━━ Records shown ━━

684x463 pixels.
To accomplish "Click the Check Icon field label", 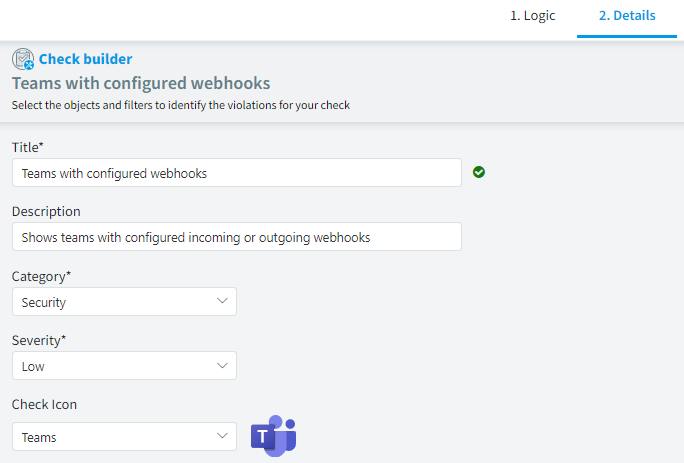I will [44, 405].
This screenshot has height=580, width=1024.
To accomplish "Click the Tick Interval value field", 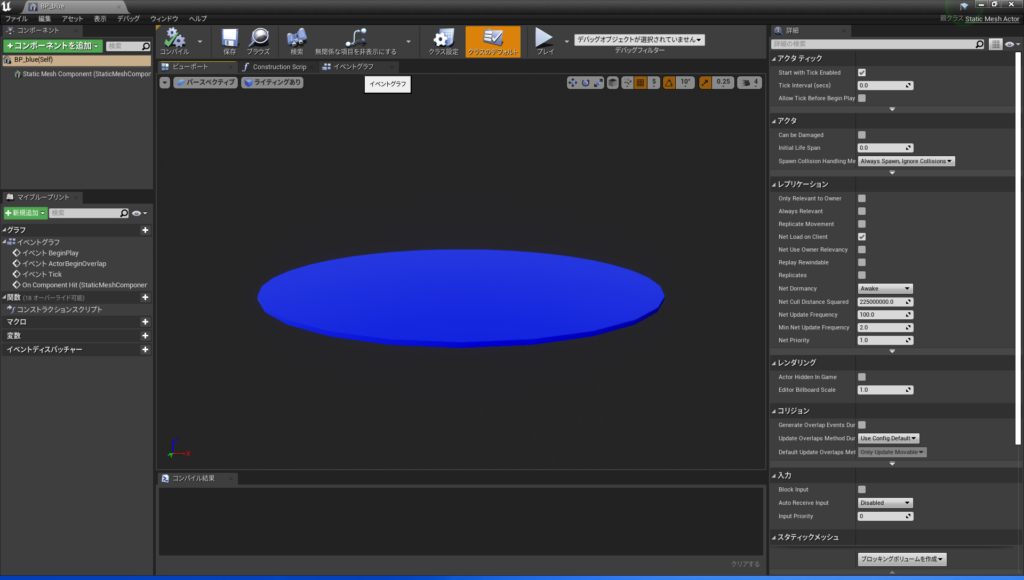I will click(x=884, y=86).
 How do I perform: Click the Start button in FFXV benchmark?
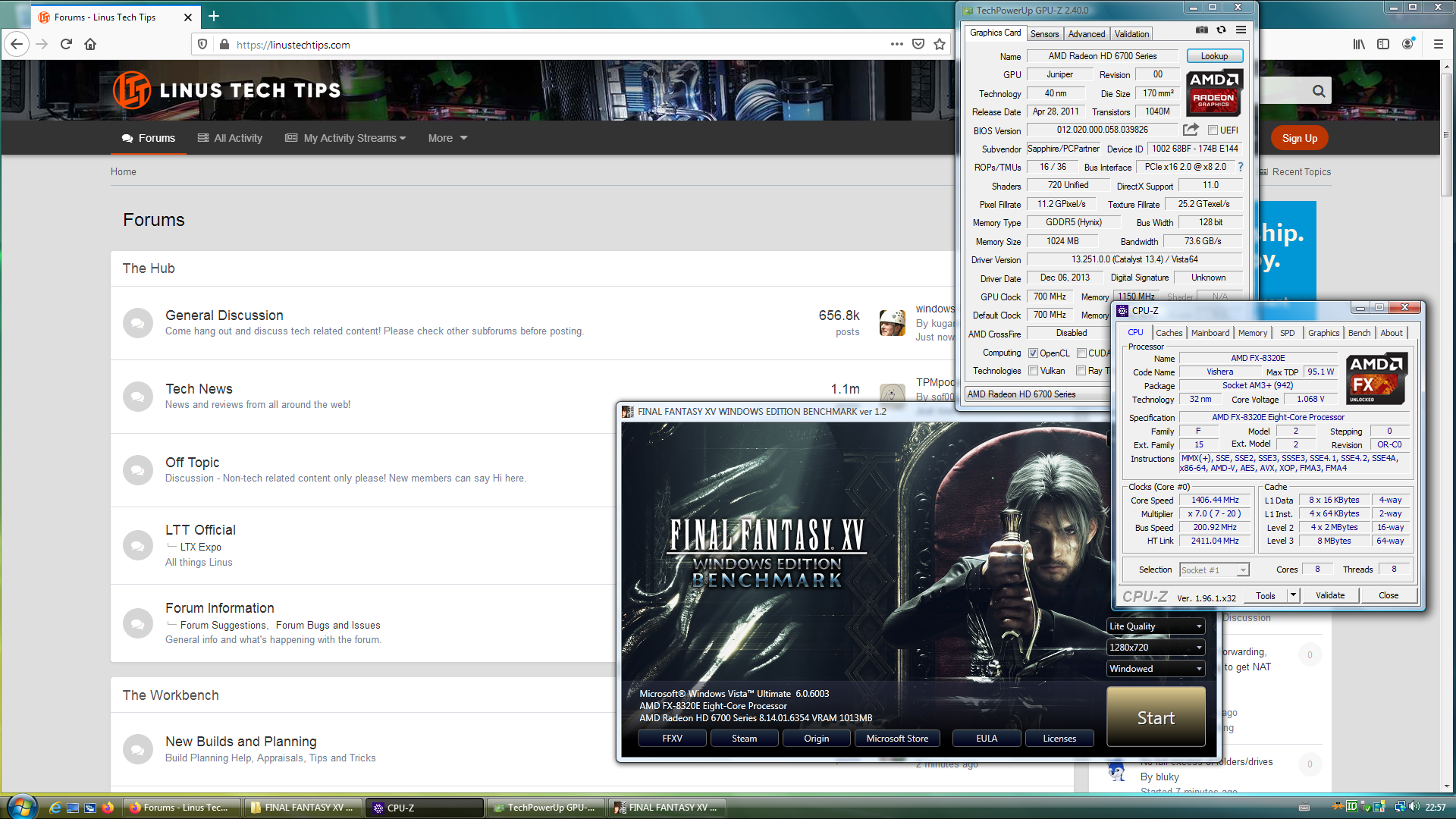(x=1156, y=717)
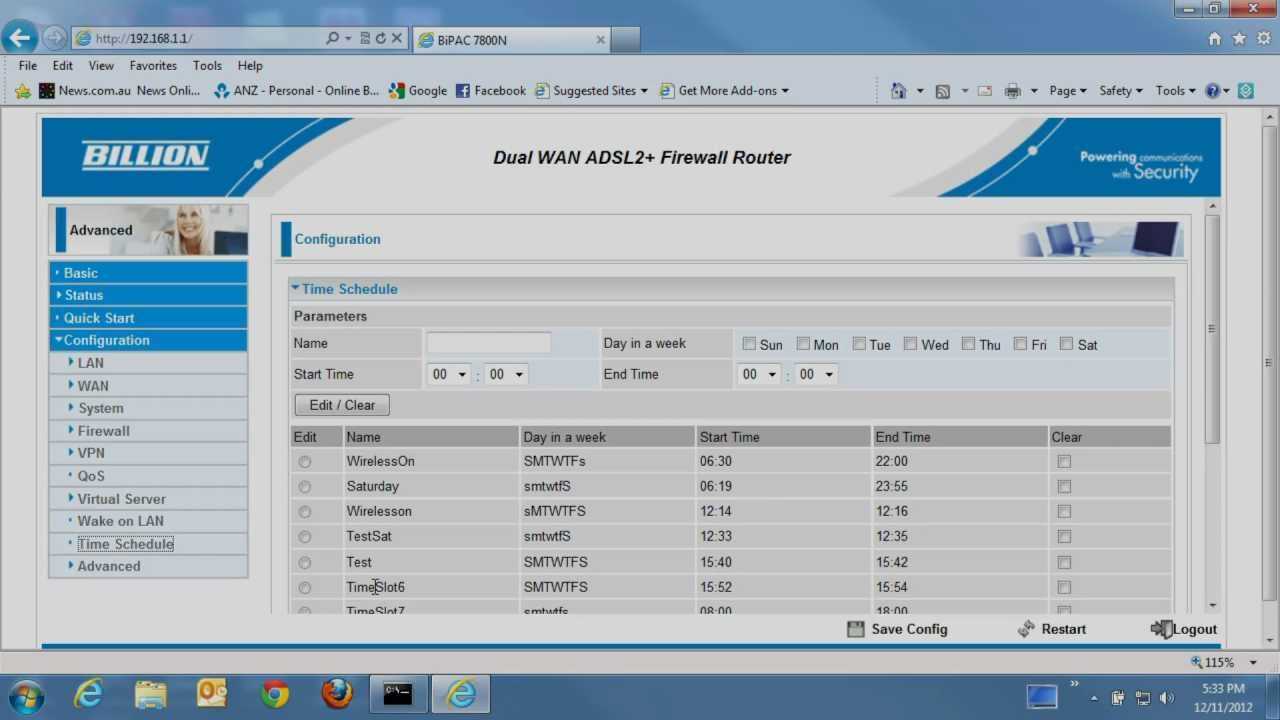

━━━

Short exercise: Rewrite the data starting at the line that contains "How do I perform: Click" and ending at the end of the data, switching "Start" to "Launch" and keeping everything else the same. Leave the pictures out.

Task solution:
 How do I perform: Click the Launch button in FFXV benchmark?
(x=1156, y=717)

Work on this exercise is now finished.